# over and under old country boys smoker!



## ernestg10402 (Dec 29, 2015)

Have been smoking/ bbq'n for years now! Have used old smokeys, kingsford charcoal grills,masterbuilt propane smoker, and even grates suspended on brick or rocks! 
Recently purchased a over under old contry boys smoker from academy! Will be seasoning tomarrow 2 days prior to new years eve bash with the family! I'm going to use this grill, stock it full of charcoal, and add 50/50 mixes of pecan and hickory chunks as the night progresses. The only question I have is, has any one filled the fire box and  what Temps where achieved???


----------



## one eyed jack (Dec 29, 2015)

Welcome to the site Ernest.  Sorry that I don't have an answer for you but I'm happy to give your post a bump.  Maybe someone will pop up with the answer.


----------



## dwhite1031 (Dec 29, 2015)

I have an Old Country BBQ Over & Under smoker that I got in October.  I did my burn in & season, & the fire grate warped.  I got mine to 350-375 using charcoal & oak for about 3 hours to burn off the oils and crud from the manufacturing.  Then I seasoned it with safflower oil & fired her up again.  

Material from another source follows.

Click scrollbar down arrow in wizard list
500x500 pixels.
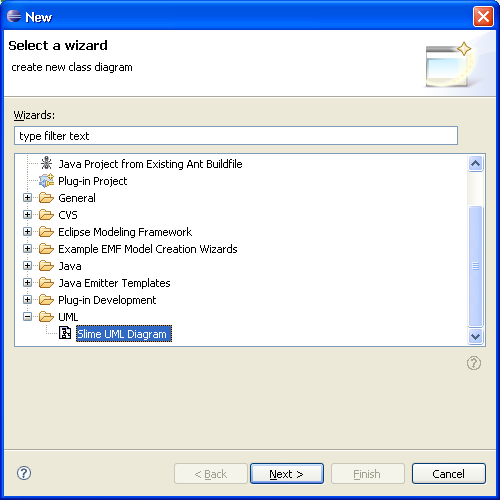pyautogui.click(x=475, y=336)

Here's the link to my first cook on her:

http://www.smokingmeatforums.com/t/238122/first-cook-on-my-new-old-country-bbq-over-under

As I mentioned, the fire grate warped badly, which I credit to a bad design.  I tried to straighten it & weld some reinforcement angle on the bottom but it was too warped.  So I made a new fire grate using expanded metal & angle iron.  Made a world of diference.  Here's the link to that post:

http://www.smokingmeatforums.com/t/239393/fire-grate-in-old-country-bbq-over-under

I also went to lump charcoal due to the large amount of ash the Kingsford & Stubbs briquettes were producing.  I'm using oak or pecan mainly, & some mesquite occassionally since its plentiful out here in West Texas.


----------